Below are entries; copy exactly the lines from the one with "Accessibility Statement (194, 2056)" through the one with "Returns & Exchanges (119, 1312)", both included, and leave out the rest.

### [Supplied records]
= = = =

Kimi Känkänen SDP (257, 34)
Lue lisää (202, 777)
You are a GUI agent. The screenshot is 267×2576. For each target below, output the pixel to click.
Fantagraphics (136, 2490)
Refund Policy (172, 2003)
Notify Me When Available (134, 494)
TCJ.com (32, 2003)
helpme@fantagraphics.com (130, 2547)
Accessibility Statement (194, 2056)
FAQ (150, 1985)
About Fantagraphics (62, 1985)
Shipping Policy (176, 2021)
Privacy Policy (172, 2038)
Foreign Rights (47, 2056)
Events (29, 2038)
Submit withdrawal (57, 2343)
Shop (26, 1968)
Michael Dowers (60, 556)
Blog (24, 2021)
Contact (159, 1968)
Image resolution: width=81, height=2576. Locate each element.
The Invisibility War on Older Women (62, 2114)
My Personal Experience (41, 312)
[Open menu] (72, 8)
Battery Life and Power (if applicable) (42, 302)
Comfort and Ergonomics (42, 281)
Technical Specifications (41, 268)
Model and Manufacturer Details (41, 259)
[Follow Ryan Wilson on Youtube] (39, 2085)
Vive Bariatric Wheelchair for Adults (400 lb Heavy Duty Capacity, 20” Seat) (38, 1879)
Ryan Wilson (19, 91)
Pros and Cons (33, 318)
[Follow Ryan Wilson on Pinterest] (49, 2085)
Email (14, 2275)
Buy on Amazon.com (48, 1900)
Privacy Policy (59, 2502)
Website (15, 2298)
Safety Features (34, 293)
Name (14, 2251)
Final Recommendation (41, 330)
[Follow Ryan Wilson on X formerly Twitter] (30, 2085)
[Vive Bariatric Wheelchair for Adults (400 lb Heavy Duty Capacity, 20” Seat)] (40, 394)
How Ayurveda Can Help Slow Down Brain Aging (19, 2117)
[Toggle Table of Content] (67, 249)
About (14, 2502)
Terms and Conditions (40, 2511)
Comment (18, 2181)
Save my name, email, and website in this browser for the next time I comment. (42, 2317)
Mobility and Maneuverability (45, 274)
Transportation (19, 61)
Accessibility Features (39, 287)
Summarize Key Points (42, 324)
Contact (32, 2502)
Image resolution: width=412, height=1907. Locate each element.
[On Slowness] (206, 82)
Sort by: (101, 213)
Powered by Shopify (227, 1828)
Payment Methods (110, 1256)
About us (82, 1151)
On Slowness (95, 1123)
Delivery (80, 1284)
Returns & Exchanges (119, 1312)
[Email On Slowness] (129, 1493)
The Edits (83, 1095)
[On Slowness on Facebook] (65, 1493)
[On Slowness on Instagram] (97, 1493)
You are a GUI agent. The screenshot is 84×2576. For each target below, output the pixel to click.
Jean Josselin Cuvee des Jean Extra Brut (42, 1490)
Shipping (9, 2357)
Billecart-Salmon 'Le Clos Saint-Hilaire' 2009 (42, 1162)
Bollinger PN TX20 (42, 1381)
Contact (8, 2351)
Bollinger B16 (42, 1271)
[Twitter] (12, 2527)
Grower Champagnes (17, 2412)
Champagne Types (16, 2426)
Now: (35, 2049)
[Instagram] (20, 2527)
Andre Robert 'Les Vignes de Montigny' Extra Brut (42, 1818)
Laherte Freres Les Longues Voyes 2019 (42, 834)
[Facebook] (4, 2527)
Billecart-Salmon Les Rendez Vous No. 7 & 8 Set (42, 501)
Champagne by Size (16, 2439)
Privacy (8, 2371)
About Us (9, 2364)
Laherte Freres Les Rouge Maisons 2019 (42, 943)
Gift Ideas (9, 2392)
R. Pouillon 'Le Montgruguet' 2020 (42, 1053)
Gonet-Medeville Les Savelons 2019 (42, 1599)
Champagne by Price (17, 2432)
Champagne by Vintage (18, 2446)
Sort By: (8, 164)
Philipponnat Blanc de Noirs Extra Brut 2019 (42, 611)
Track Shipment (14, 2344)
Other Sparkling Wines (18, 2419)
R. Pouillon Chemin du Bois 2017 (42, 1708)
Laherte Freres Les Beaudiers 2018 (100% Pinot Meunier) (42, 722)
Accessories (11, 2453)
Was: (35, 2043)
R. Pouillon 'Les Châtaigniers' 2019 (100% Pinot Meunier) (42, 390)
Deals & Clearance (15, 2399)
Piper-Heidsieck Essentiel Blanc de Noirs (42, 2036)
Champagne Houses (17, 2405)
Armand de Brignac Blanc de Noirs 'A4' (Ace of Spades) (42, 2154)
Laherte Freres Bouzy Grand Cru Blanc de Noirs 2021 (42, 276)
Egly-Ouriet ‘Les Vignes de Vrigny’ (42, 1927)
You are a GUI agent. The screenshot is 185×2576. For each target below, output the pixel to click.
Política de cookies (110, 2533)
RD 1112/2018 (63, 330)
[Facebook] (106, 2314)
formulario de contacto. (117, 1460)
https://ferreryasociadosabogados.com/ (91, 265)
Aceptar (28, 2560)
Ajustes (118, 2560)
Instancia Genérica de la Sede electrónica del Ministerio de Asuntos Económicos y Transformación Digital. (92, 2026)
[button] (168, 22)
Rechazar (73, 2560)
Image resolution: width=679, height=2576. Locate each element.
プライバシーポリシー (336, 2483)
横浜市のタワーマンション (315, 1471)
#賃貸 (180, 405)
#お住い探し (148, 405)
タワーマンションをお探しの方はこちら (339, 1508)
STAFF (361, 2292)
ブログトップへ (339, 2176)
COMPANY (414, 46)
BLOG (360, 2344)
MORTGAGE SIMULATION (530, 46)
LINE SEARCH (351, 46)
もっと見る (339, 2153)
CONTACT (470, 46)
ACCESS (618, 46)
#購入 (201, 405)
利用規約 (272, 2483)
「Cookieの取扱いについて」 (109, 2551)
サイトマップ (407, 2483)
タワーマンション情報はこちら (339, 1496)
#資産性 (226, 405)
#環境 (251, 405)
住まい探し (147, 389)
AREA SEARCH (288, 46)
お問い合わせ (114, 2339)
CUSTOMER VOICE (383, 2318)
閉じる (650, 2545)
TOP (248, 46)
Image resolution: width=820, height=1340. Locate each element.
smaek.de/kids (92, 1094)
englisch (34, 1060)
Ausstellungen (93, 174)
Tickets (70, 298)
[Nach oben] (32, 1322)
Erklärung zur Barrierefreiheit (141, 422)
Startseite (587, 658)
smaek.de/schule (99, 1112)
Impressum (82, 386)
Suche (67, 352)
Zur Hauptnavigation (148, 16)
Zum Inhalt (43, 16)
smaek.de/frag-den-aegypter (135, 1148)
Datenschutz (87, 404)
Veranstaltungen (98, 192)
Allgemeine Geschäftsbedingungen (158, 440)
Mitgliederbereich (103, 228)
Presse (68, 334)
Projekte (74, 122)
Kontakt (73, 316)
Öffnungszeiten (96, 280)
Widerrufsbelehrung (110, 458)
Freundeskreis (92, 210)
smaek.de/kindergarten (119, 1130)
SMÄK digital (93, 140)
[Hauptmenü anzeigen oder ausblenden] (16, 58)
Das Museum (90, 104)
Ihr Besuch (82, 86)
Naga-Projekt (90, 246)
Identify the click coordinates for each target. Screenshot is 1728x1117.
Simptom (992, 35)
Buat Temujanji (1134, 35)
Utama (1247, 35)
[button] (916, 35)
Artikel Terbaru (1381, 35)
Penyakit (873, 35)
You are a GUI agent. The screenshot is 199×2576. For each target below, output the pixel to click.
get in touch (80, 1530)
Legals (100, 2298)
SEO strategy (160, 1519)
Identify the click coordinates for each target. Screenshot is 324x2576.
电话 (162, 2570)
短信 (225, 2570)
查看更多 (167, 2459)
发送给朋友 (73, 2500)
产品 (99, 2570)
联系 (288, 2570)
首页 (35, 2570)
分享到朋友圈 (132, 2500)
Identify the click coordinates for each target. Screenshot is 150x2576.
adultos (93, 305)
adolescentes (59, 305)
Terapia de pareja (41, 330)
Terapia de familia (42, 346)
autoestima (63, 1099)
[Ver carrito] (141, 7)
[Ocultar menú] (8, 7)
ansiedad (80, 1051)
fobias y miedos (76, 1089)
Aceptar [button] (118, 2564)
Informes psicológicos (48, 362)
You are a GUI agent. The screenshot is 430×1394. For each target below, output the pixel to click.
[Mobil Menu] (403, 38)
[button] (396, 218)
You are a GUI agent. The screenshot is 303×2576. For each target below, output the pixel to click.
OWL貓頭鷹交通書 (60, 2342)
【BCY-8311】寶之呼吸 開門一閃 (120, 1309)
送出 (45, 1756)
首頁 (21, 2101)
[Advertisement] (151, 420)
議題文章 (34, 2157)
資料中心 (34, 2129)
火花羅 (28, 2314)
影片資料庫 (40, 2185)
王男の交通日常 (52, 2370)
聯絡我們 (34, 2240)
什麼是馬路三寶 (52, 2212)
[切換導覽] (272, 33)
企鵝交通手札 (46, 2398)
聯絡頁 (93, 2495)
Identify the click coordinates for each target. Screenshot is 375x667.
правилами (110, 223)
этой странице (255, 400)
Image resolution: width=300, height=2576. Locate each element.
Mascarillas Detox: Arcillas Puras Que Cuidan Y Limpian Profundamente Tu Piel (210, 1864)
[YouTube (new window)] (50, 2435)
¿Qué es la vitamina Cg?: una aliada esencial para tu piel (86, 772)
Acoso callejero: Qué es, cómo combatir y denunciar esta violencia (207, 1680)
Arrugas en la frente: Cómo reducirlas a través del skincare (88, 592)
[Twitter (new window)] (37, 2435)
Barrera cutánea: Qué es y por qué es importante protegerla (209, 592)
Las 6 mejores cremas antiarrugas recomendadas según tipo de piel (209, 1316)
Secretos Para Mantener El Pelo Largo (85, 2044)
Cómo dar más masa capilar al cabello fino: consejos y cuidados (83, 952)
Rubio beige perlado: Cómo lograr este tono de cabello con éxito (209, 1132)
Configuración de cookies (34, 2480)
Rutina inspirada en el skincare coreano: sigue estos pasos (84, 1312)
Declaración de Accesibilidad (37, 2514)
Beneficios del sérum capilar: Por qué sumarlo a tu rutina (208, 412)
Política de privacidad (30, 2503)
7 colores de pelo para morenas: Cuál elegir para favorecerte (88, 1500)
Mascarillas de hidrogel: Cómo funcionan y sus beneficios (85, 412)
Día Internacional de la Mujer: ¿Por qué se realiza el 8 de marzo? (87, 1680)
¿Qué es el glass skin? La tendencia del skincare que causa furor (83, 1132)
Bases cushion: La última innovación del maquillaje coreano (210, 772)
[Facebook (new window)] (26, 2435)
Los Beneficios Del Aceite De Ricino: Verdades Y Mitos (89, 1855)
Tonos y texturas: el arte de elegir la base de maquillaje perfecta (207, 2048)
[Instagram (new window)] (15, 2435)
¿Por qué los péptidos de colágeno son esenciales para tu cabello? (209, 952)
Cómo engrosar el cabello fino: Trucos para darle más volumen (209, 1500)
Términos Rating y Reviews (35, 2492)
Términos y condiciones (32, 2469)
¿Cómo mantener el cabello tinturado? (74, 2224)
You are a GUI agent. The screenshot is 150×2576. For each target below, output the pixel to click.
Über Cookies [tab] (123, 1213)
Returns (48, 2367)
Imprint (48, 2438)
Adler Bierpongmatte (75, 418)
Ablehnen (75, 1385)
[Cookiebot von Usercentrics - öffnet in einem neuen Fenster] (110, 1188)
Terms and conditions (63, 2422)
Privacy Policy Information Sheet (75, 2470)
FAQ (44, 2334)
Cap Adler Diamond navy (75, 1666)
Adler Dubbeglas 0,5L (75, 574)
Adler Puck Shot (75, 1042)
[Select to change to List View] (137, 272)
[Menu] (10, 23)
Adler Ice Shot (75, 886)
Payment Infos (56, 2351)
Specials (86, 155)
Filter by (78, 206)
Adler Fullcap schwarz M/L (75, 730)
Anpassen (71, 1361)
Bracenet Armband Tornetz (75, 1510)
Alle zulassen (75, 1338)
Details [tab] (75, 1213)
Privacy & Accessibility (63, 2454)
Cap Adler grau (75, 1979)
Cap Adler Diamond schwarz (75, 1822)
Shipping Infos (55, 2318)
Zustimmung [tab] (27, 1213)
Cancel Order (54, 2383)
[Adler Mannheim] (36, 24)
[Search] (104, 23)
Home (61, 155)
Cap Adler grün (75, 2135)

= = = =

### [Response to this exercise]
Accessibility Statement (194, 2056)
FAQ (150, 1985)
About Fantagraphics (62, 1985)
Shipping Policy (176, 2021)
Privacy Policy (172, 2038)
Foreign Rights (47, 2056)
Events (29, 2038)
Submit withdrawal (57, 2343)
Shop (26, 1968)
Michael Dowers (60, 556)
Blog (24, 2021)
Contact (159, 1968)
Image resolution: width=81, height=2576. Locate each element.
The Invisibility War on Older Women (62, 2114)
My Personal Experience (41, 312)
[Open menu] (72, 8)
Battery Life and Power (if applicable) (42, 302)
Comfort and Ergonomics (42, 281)
Technical Specifications (41, 268)
Model and Manufacturer Details (41, 259)
[Follow Ryan Wilson on Youtube] (39, 2085)
Vive Bariatric Wheelchair for Adults (400 lb Heavy Duty Capacity, 20” Seat) (38, 1879)
Ryan Wilson (19, 91)
Pros and Cons (33, 318)
[Follow Ryan Wilson on Pinterest] (49, 2085)
Email (14, 2275)
Buy on Amazon.com (48, 1900)
Privacy Policy (59, 2502)
Website (15, 2298)
Safety Features (34, 293)
Name (14, 2251)
Final Recommendation (41, 330)
[Follow Ryan Wilson on X formerly Twitter] (30, 2085)
[Vive Bariatric Wheelchair for Adults (400 lb Heavy Duty Capacity, 20” Seat)] (40, 394)
How Ayurveda Can Help Slow Down Brain Aging (19, 2117)
[Toggle Table of Content] (67, 249)
About (14, 2502)
Terms and Conditions (40, 2511)
Comment (18, 2181)
Save my name, email, and website in this browser for the next time I comment. (42, 2317)
Mobility and Maneuverability (45, 274)
Transportation (19, 61)
Accessibility Features (39, 287)
Summarize Key Points (42, 324)
Contact (32, 2502)
Image resolution: width=412, height=1907. Locate each element.
[On Slowness] (206, 82)
Sort by: (101, 213)
Powered by Shopify (227, 1828)
Payment Methods (110, 1256)
About us (82, 1151)
On Slowness (95, 1123)
Delivery (80, 1284)
Returns & Exchanges (119, 1312)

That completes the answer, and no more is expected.